Hi Joshua,

Thanks for the detailed bug report and the sample program :-).

Now before we go further, I want to inform you of the updated svn
repository access (due to sorceforge project update. Here is the new URL:

Trunk: svn checkout svn://svn.code.sf.net/p/dmtcp/code/trunk dmtcp-trunk
1.2: svn checkout svn://svn.code.sf.net/p/dmtcp/code/branches/1.2 dmtcp-1.2


I have now fixed this particular problem in the svn. However, there is
still a weird case that can prevent checkpoint from happening and I am not
sure about the correct approach at the moment.
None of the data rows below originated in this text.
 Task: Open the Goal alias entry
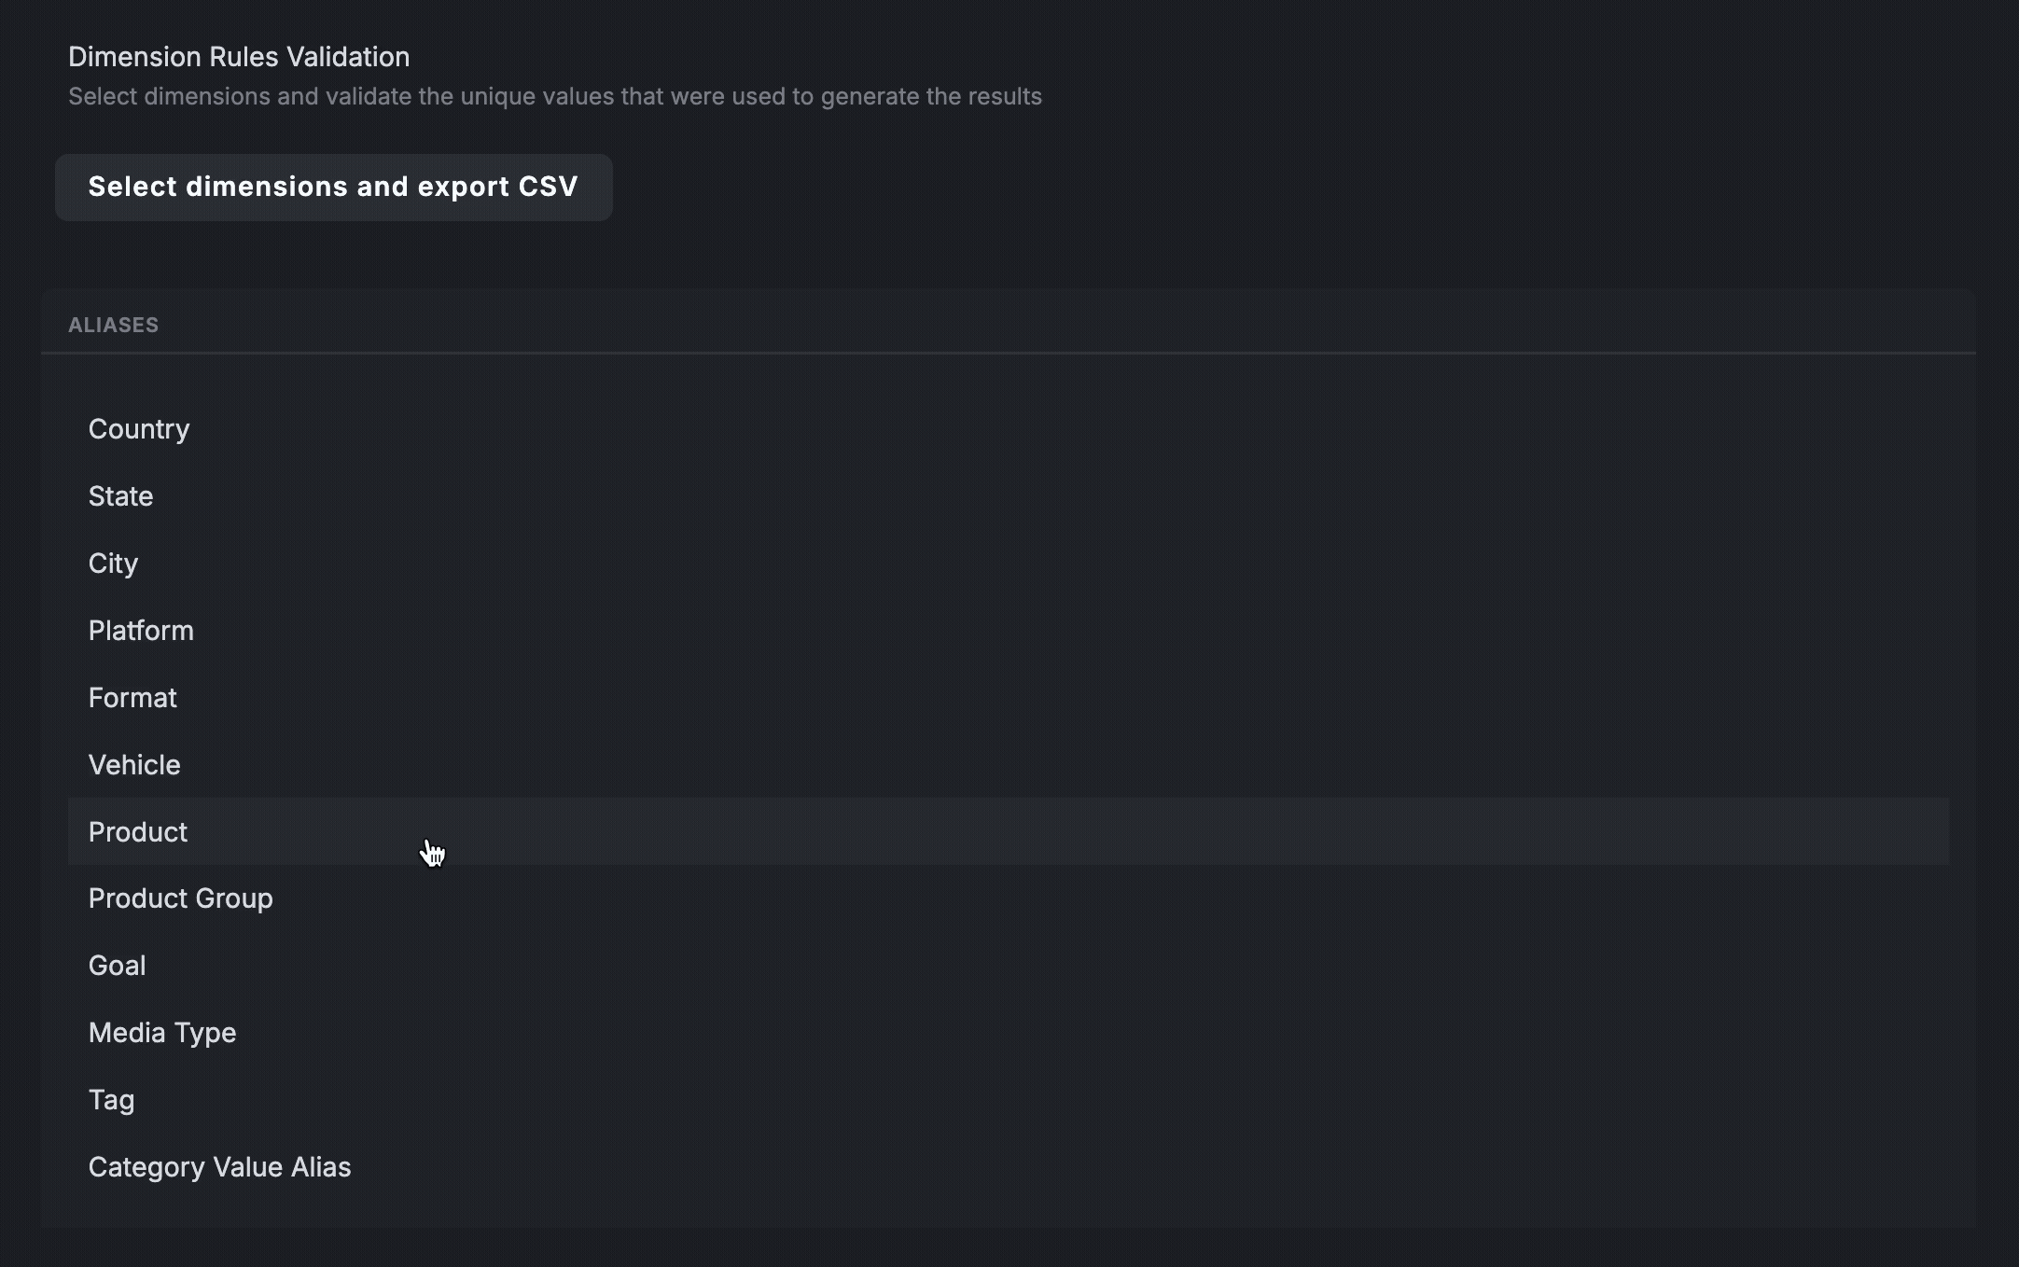(1009, 966)
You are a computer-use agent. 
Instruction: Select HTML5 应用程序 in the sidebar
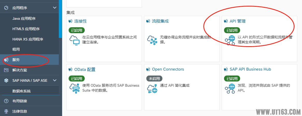click(26, 29)
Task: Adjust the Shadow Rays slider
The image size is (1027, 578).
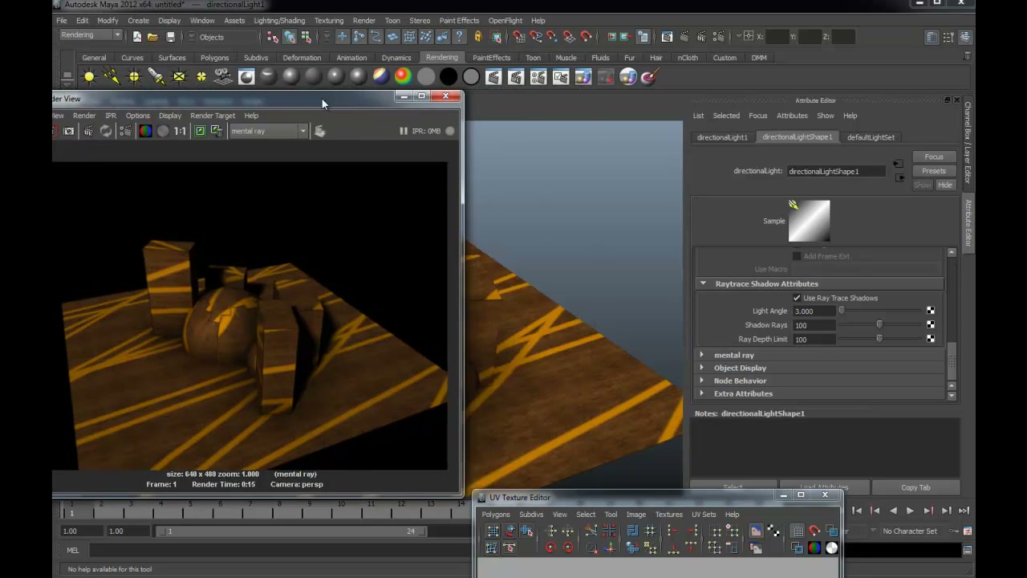Action: (x=879, y=325)
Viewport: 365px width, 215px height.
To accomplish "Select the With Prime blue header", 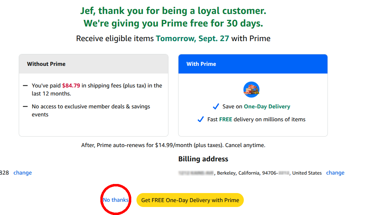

dlopen() holds a lock while loading shared libraries. And if we try to
checkpoint while in the middle of dlopen(), it causes a deadlock because
the ckpt-thread tries to call dlsym() which in turn requires this lock :-(.

To prevent this deadlock, we disable checkpointing while in the middle of
dlopen(). It works well in normal cases. However, in situations where a
static initialization results in a new process due to fork/exec, the
computation deadlocks. Here is how. The parent process has received
checkpoint-message from coordinator, but waits for the dlopen() function to
return. In the meanwhile, the child process also received the checkpoint
message from the coordinator and suspends itself. Thus the parent is
waiting for the child that is suspended :-(.

If the child processes are short lived, this should not be a problem, but
in the rare cases, where the checkpoint command is given while
initialization of shared library, deadlocks can occurr.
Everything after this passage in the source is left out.